This excellent book covers four broad themes. The first two chapters present a synthetic review of the theoretical and comparative empirical scholarship on corruption. They draw from political science and economics [End Page 490] and the comparative experiences of former communist Europe. They identify the determinants of corruption, its features, and its effects. They situate Cuba within the comparative political economy of institutions and incentives under socialism, rather than employing Latin America as the reference set.

The third chapter narrates the roots of corruption in Cuba from Spanish colonial times to the eve of revolutionary victory in 1959. This chapter concludes, "republican Cuba was burdened with a deeply ingrained tradition of corruption forged over four centuries of colonial rule" (85). Chapters 4 and 5 assess the nature, level, and determinants of corruption in socialist Cuba, especially since 1990—that is, after the collapse of communist Europe and the introduction of limited market-oriented economic reforms in Cuba. The last two chapters speculate thoughtfully about corruption during a hypothesized Cuban transition toward democratic politics and a market economy, drawing from the comparative empirical political economy of former socialist Europe.

The authors' review of the scholarly literature draws out a framework pertinent to the development of corruption in Cuba since 1990. The authors emphasize the monopoly power of the state over most of the Cuban economy, the extraordinary official discretion in policymaking, and the lack of means to hold officials accountable. Cuba features a weak civil society, government ownership and operation of nearly all the mass media (church publications excepted), and single-party rule.

Because field research in Cuba is impossible on this topic, the authors draw from many printed sources but cannot specify levels or trends of corruption in Cuba. They convincingly show, however, that corruption practices have become widespread. The government punishes culprits but enacts few institutional changes to address these matters. The authors highlight administrative corruption (drawing on World Bank assessments of corruption) but note that Cuba may be on the brink of "state capture" by the managers that run autonomous state-owned enterprises who could seize these firms, if "insider" privatization were to prevail as it did in Russia.

== DATA LINES ==
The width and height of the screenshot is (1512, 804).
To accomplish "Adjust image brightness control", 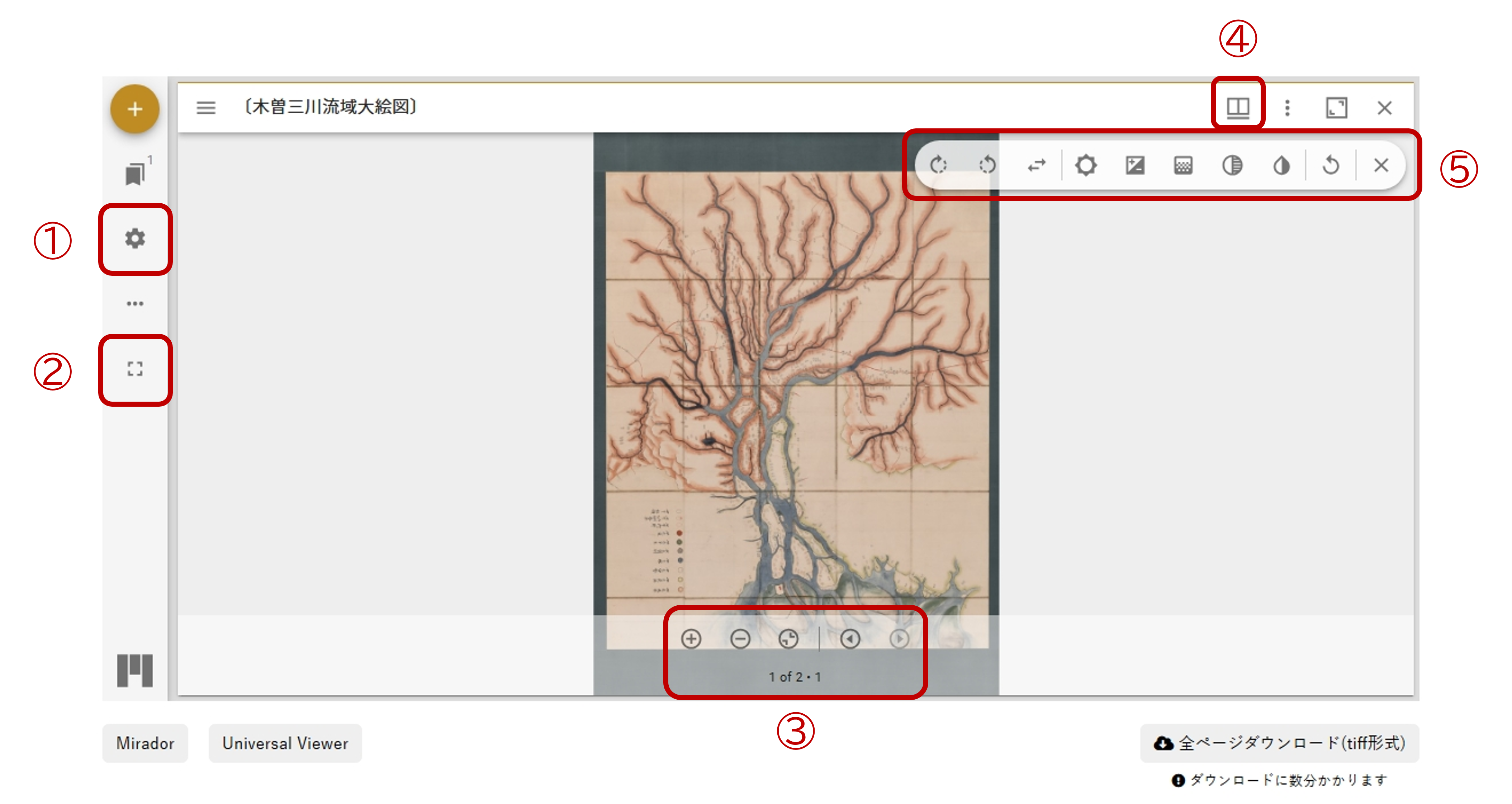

== TASK LIST ==
1. In the Cuba corruption review, what does the third chapter conclude republican Cuba was burdened with?
2. Pick up the Cuba corruption review after its final sentence and write the next paragraph.
The listing has no role in this exercise.

== SOLVED PROBLEMS ==
1. A deeply ingrained tradition of corruption forged over four centuries of colonial rule.

2.
The authors emphasize the description of the institutions and practices of corruption in Cuba through the location of hard-to-find valuable evidence; their focus is not methodology, however. Because they cannot apply a research design to assess whether cultural or institutional explanations are more effective, they leave unresolved the competing explanations posed by the opening three chapters. One missed opportunity is the inattention to the relative impact of marketization on corruption. An unexplored hypothesis is that monetary corruption, though not abuse of power, declined in Cuba's revolutionary 1960s, only to reappear as market practices were re-introduced. The authors emphasize the contribution of the state and its practices to corruption but forego consideration of whether the trend toward the market economy was also a cause of the growth in corrupt practices. [End Page 491]

Written in accessible prose, this scholarly work helps us to understand the comparative patterns and determinants of corruption and significantly deepens our knowledge of Cuba as power transfers from Fidel to Raúl Castro.